_Exercise_
Can you rewrite the lines below as a JSON list of strings, one string per line, with blank lines left out?

***

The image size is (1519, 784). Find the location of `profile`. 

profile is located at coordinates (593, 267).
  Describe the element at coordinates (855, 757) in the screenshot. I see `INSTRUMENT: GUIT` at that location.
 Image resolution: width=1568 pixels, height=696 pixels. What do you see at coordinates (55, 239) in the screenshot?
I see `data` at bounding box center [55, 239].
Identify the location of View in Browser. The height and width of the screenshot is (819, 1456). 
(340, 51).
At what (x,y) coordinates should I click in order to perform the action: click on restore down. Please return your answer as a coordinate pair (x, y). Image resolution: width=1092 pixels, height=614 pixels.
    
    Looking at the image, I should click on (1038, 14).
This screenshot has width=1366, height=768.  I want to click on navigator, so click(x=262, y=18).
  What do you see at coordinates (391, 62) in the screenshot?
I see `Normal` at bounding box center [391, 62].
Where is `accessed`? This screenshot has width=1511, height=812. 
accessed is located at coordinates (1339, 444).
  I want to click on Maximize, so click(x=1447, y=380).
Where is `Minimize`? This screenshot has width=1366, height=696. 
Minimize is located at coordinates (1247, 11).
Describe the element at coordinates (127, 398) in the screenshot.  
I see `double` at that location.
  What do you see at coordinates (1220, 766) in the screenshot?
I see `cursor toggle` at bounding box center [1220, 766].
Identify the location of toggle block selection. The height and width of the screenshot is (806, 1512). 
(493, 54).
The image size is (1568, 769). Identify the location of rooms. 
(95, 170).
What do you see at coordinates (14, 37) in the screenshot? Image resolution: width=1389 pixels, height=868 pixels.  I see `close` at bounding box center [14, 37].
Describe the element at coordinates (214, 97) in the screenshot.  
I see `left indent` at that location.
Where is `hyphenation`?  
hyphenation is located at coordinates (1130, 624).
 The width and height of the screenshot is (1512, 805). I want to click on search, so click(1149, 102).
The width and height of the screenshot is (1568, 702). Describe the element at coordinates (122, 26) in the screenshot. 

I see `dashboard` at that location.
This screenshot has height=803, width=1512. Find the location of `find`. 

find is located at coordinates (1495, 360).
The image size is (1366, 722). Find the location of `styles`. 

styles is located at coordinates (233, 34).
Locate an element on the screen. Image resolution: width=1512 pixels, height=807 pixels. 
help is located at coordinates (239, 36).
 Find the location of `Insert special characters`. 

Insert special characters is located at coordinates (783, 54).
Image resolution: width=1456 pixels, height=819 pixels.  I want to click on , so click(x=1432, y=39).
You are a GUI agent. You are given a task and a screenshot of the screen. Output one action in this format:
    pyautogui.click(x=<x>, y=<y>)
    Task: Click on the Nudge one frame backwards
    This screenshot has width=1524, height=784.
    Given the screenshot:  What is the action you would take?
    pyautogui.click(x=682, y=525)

***

_Solution to this task_
[
  "The image size is (1519, 784). Find the location of `profile`. ",
  "profile is located at coordinates (593, 267).",
  "  Describe the element at coordinates (855, 757) in the screenshot. I see `INSTRUMENT: GUIT` at that location.",
  " Image resolution: width=1568 pixels, height=696 pixels. What do you see at coordinates (55, 239) in the screenshot?",
  "I see `data` at bounding box center [55, 239].",
  "Identify the location of View in Browser. The height and width of the screenshot is (819, 1456). ",
  "(340, 51).",
  "At what (x,y) coordinates should I click in order to perform the action: click on restore down. Please return your answer as a coordinate pair (x, y). Image resolution: width=1092 pixels, height=614 pixels.",
  "    Looking at the image, I should click on (1038, 14).",
  "This screenshot has width=1366, height=768.  I want to click on navigator, so click(x=262, y=18).",
  "  What do you see at coordinates (391, 62) in the screenshot?",
  "I see `Normal` at bounding box center [391, 62].",
  "Where is `accessed`? This screenshot has width=1511, height=812. ",
  "accessed is located at coordinates (1339, 444).",
  "  I want to click on Maximize, so click(x=1447, y=380).",
  "Where is `Minimize`? This screenshot has width=1366, height=696. ",
  "Minimize is located at coordinates (1247, 11).",
  "Describe the element at coordinates (127, 398) in the screenshot.  ",
  "I see `double` at that location.",
  "  What do you see at coordinates (1220, 766) in the screenshot?",
  "I see `cursor toggle` at bounding box center [1220, 766].",
  "Identify the location of toggle block selection. The height and width of the screenshot is (806, 1512). ",
  "(493, 54).",
  "The image size is (1568, 769). Identify the location of rooms. ",
  "(95, 170).",
  "What do you see at coordinates (14, 37) in the screenshot? Image resolution: width=1389 pixels, height=868 pixels.  I see `close` at bounding box center [14, 37].",
  "Describe the element at coordinates (214, 97) in the screenshot.  ",
  "I see `left indent` at that location.",
  "Where is `hyphenation`?  ",
  "hyphenation is located at coordinates (1130, 624).",
  " The width and height of the screenshot is (1512, 805). I want to click on search, so click(1149, 102).",
  "The width and height of the screenshot is (1568, 702). Describe the element at coordinates (122, 26) in the screenshot. ",
  "I see `dashboard` at that location.",
  "This screenshot has height=803, width=1512. Find the location of `find`. ",
  "find is located at coordinates (1495, 360).",
  "The image size is (1366, 722). Find the location of `styles`. ",
  "styles is located at coordinates (233, 34).",
  "Locate an element on the screen. Image resolution: width=1512 pixels, height=807 pixels. ",
  "help is located at coordinates (239, 36).",
  " Find the location of `Insert special characters`. ",
  "Insert special characters is located at coordinates (783, 54).",
  "Image resolution: width=1456 pixels, height=819 pixels.  I want to click on , so click(x=1432, y=39).",
  "You are a GUI agent. You are given a task and a screenshot of the screen. Output one action in this format:",
  "    pyautogui.click(x=<x>, y=<y>)",
  "    Task: Click on the Nudge one frame backwards",
  "    This screenshot has width=1524, height=784.",
  "    Given the screenshot:  What is the action you would take?",
  "    pyautogui.click(x=682, y=525)"
]